— START WORKING DATA —

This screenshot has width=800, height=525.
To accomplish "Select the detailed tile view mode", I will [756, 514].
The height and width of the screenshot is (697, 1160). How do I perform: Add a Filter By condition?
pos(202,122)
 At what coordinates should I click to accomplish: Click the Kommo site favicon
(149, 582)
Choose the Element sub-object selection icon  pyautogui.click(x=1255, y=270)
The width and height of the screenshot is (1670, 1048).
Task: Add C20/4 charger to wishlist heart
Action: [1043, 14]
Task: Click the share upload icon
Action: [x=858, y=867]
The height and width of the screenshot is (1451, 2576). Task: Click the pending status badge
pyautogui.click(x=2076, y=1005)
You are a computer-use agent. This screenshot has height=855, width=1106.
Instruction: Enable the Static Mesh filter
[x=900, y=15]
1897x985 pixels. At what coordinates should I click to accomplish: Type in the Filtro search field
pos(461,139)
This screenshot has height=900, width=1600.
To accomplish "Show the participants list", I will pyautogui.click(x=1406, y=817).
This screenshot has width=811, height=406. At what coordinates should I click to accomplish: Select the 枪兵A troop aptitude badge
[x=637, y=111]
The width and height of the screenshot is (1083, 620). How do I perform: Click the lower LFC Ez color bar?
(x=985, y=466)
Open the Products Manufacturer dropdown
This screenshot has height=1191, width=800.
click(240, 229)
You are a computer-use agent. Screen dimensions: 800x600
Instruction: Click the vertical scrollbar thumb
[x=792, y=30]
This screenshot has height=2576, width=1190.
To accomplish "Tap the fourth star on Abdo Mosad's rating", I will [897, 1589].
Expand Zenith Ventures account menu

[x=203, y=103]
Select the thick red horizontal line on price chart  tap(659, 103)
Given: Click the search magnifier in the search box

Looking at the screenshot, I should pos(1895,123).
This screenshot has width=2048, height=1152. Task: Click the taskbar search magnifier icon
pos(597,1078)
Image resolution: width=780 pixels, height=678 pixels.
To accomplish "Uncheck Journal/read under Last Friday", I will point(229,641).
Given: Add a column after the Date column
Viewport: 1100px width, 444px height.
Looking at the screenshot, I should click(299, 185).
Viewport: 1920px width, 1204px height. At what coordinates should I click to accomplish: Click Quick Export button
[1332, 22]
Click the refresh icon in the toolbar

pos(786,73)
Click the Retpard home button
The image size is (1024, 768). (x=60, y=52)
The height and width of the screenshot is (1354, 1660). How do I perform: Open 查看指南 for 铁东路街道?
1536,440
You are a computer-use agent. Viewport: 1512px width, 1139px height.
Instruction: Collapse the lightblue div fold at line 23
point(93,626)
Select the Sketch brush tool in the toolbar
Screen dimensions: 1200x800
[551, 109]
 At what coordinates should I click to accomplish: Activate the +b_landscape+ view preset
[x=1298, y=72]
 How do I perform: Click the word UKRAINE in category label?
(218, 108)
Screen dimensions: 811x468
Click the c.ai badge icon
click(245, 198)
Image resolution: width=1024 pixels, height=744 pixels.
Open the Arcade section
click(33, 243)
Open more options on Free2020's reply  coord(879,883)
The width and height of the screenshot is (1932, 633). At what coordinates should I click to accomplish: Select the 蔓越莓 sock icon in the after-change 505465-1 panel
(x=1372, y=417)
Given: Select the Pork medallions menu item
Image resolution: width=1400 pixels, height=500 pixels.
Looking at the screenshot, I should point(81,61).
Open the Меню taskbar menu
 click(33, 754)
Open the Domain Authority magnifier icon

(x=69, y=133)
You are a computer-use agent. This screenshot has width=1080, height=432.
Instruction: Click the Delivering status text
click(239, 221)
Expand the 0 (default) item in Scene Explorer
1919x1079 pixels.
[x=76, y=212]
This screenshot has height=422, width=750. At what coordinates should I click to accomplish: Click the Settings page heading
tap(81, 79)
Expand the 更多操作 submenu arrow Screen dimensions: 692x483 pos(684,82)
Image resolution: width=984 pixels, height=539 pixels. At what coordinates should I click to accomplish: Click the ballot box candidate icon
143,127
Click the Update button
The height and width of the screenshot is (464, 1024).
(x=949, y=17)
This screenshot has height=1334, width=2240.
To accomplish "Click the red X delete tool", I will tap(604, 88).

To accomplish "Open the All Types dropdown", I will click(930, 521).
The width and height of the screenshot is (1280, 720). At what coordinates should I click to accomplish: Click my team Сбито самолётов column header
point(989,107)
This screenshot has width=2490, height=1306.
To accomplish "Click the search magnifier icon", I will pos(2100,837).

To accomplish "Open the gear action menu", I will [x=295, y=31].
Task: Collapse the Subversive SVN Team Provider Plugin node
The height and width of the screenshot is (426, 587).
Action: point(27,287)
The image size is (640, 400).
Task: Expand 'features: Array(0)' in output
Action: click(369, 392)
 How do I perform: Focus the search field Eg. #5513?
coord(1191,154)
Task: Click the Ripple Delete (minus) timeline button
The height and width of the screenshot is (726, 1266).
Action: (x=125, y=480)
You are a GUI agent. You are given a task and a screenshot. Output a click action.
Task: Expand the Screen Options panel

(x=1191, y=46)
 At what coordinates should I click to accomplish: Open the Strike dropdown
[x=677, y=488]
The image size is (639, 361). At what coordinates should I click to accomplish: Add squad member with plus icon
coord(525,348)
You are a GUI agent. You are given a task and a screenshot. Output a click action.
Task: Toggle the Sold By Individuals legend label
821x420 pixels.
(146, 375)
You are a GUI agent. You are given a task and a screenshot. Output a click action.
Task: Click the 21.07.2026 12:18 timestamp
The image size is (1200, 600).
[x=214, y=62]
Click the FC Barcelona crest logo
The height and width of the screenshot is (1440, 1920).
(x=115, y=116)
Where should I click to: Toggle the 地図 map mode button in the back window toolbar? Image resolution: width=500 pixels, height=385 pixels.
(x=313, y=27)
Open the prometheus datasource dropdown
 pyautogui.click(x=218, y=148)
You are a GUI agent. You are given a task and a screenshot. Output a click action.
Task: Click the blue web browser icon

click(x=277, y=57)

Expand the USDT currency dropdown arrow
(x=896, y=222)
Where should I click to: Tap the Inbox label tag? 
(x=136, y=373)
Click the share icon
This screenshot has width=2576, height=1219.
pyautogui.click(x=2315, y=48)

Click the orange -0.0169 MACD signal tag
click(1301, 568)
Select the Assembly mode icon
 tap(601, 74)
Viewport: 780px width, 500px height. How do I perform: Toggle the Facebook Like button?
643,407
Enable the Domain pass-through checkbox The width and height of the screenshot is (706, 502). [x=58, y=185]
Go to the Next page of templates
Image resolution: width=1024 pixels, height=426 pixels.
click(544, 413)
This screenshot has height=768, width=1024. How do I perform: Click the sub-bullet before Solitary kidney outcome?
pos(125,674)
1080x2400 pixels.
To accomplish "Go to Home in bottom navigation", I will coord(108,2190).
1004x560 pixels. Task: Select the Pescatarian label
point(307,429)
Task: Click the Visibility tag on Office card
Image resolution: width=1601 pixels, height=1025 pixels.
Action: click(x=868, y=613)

— END WORKING DATA —

● REQUIRED WORK
Find every line in the material that contains the string "resolution", treating uppercase and lowercase as different, and copy each such line.

● ANSWER TO THE PROBLEM
Image resolution: width=780 pixels, height=678 pixels.
Image resolution: width=1024 pixels, height=744 pixels.
Image resolution: width=1400 pixels, height=500 pixels.
Image resolution: width=984 pixels, height=539 pixels. At what coordinates should I click to accomplish: Click the ballot box candidate icon
Where should I click to: Toggle the 地図 map mode button in the back window toolbar? Image resolution: width=500 pixels, height=385 pixels.
Image resolution: width=1024 pixels, height=426 pixels.
Image resolution: width=1601 pixels, height=1025 pixels.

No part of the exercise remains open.